The ‘procés’ folder has definitively landed in the European Court of Human Rights (ECHR). The Strasbourg judges have begun to analyze the appeals of the nine former ministers and independence leaders convicted of sedition and embezzlement by the Supreme Court and, following the usual procedure, have called on the Government of Spain to make allegations against the violations of fundamental rights denounced by the sovereignists. The Executive has until January 12, 2024.


Did the Supreme Court violate the rights of the independentistas? Examination of the process case with a view to Strasbourg

Further

The request of the European judges to Spain means, first of all, that the magistrates see enough reasons to begin analyzing the case (Strasbourg usually admits a very small part of the demands that are formulated). In other words: the court has an interest in the Catalan case even though the convicts have already been pardoned and are free.

Furthermore, the questions that the judges urge the State Attorney’s Office to answer mean forcing the Government to establish a clear position on issues that the Executive has sought to circumvent, since any negotiation on a possible amnesty linked to the investiture has raised opposition. on the political and judicial right.

Strasbourg asks the Government if, as the pro-independence supporters maintain, the Supreme Court applied the crimes of sedition and embezzlement in an “expansive” or “unimaginable” manner when it convicted Oriol Junqueras and the rest of the pro-independence supporters. It is one of the key arguments that those convicted took to Europe, spurred by the dissenting votes of magistrates of the Constitutional Court who considered the sentence disproportionate.

They also request the robes from the Executive if, as the sovereigntists maintain, they were convicted for a “legitimate exercise” of their rights to freedom of association and expression, an issue on which the appeal of the convicted leaders who were neither councilors nor deputies pivots. , the former presidents of the ANC and Òmnium Jordi Sànchez and Jordi Cuixart.

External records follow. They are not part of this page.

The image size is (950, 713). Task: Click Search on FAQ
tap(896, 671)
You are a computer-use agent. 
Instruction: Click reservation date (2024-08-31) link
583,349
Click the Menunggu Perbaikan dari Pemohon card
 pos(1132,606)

If in May the court consulted Spain about complaints related to the preventive imprisonment of the sovereigntist leaders and the limitation of political rights that this entailed, now the questions are about the trial followed in the Supreme Court and the subsequent conviction. For example, if the sentence of more than nine years in prison violated their right to freedom or if the High Court convicted the independence supporters “without any evidence” and without having provided them with access to the summary during the process.

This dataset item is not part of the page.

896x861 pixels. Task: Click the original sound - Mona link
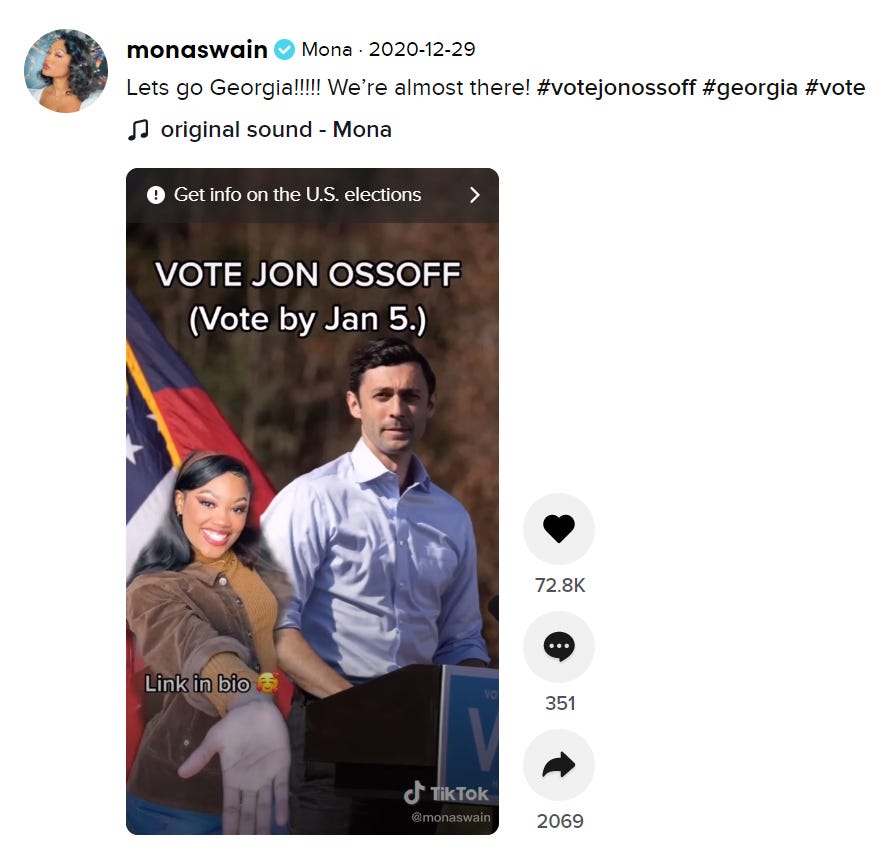coord(276,130)
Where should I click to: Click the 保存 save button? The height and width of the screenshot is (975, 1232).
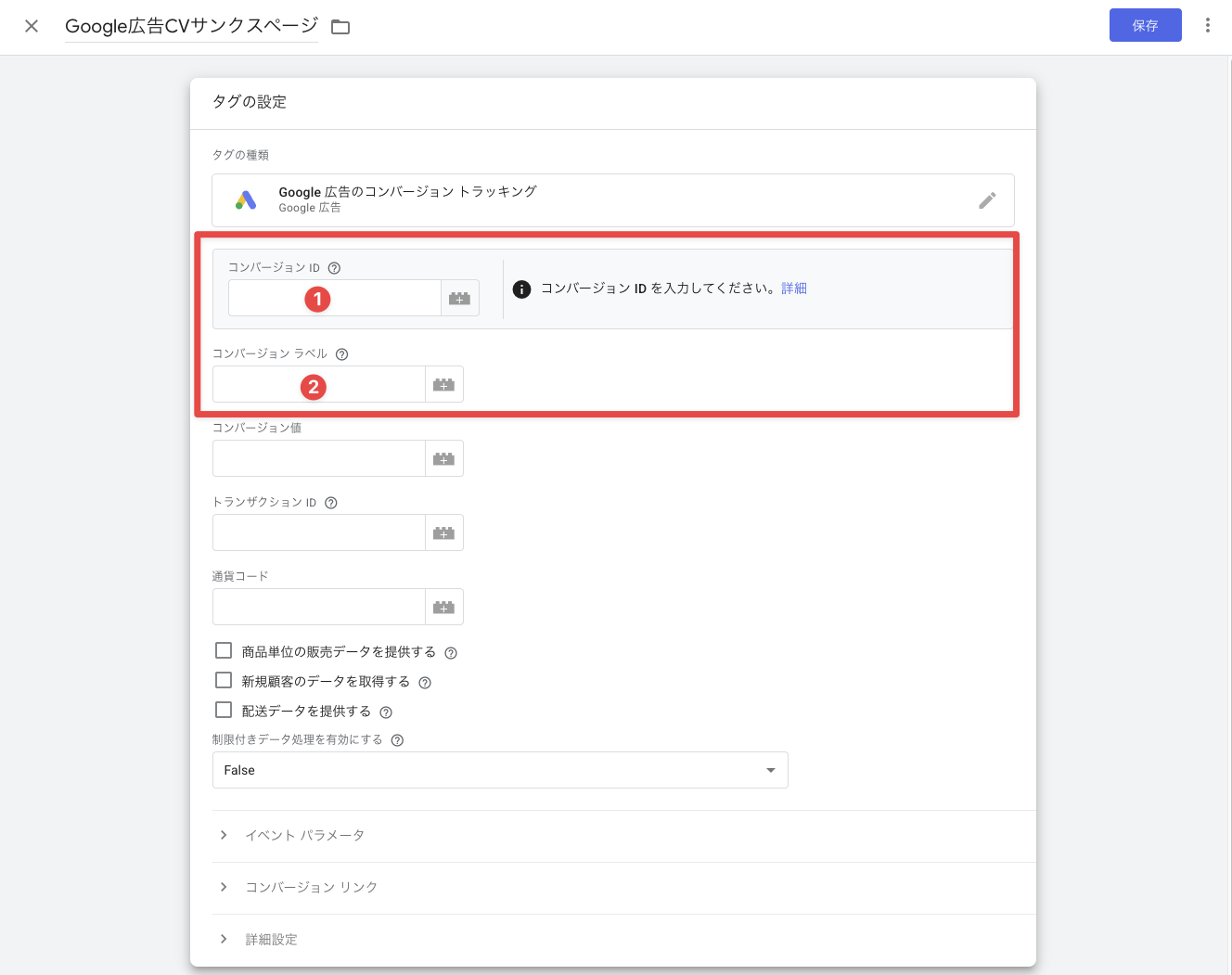click(x=1145, y=25)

The ECtHR is the European body before which the pardoned prisoners of the process have hopes that their complaints of violation of fundamental rights that a majority of judges of the Supreme and Constitutional Courts have rejected will be accepted.

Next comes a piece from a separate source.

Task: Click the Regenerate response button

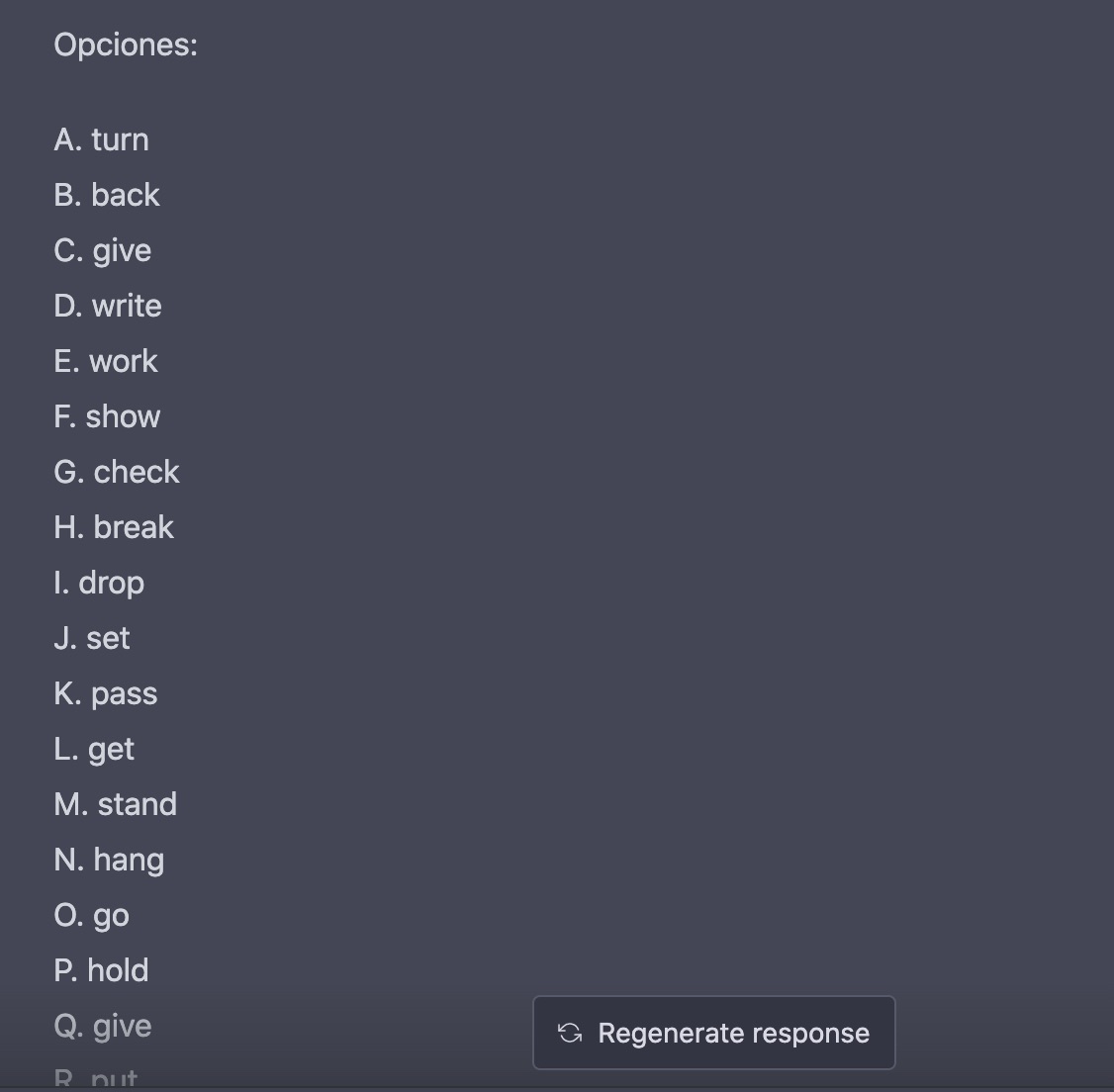Action: coord(714,1033)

The calendar that Strasbourg sets for Spain is also devilish, since the Government has until January 12 to respond, deadlines similar to those that will pass to elect a new President of the Government and not return to the electoral repetition.

Last February the Supreme Court reviewed the sentences of the nine convicted as a result of the penal reform that eliminated the crime of sedition and modified that of embezzlement. This review was limited to disqualification sentences because prison sentences were pardoned by the Government in 2021.

In the case of Junqueras, the Supreme Court agreed to maintain the sentence of 13 years of disqualification, which means that he will not be able to aspire to any public office until 2031, by changing the crime of sedition to that of disobedience and maintaining the crime of embezzlement. For Romeva, Turull and Bassa, the court maintained the disqualification sentences for disobedience and embezzlement, ruling out a reduction in sentences by maintaining this last crime in its aggravated modality, with which they will remain disqualified until 2030.

For its part, the court convicted Sànchez and Cuixart for public disorder and Forcadell, Rull and Forn for disobedience. In their cases, this change in crimes meant the total extinction of their respective disqualification sentences.